Articles Posted in Search and Seizure

Fighting Tough Cases – Marijuana Possession

No matter how bad you think your case is, the prosecution has to prove its case beyond a reasonable doubt, and its evidence cannot be the result of a violation of your constitutional rights.

In some cases that may seem hopeless to you, the prosecution will be unable to prove its case. Even if you admitted to the police that you had a bag of marijuana in the car, and they found it after you gave them permission to search the car, the state’s evidence may still have fatal flaws.

Here is a common scenario. You are pulled over for a traffic violation. The police start to ask some questions, and before you know it they are asking if you have any drugs or weapons in the car. They start to say things like “if you don’t give us permission to search we will make this hard on you” or “we will get the dogs”, etc.

Maybe you give them permission or maybe you don’t.

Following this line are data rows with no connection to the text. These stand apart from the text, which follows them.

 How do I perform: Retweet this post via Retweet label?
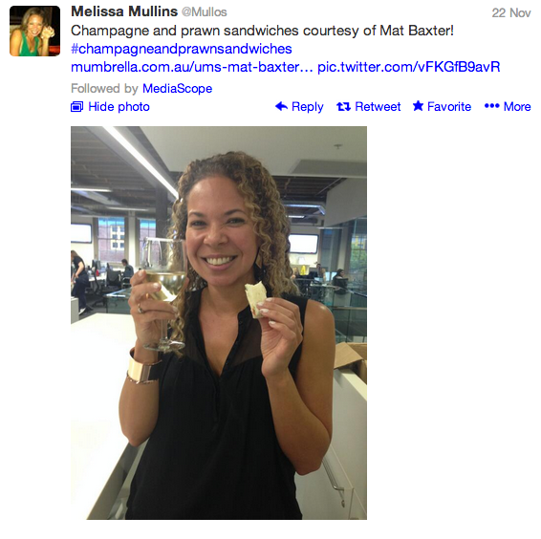point(378,107)
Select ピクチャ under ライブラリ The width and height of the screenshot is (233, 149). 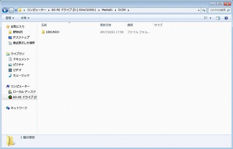coord(19,65)
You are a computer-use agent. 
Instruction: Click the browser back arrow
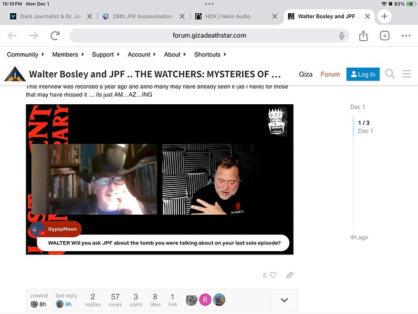pos(12,36)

Regardless, the search your car or you without a search warrant and eventually find something. Maybe it’s some drugs or maybe it’s a weapon, and you get arrested and charged with a serious criminal charge.

As you think back to the incident, you start to ask yourself, “Don’t police need a search warrant to search in my car, or look in my pocket?”

The NJ Supreme Court recently decided State v Privott. The holding is pretty interesting. Basically, the court held that when an officer has the right to conduct a “Terry” pat-down search for weapons, i.e. the officer has reason to suspect that the suspect may have weapons, the officer does not have the right to lift up the suspects shirt and circumvent the traditional pat-down requirement to recover evidence.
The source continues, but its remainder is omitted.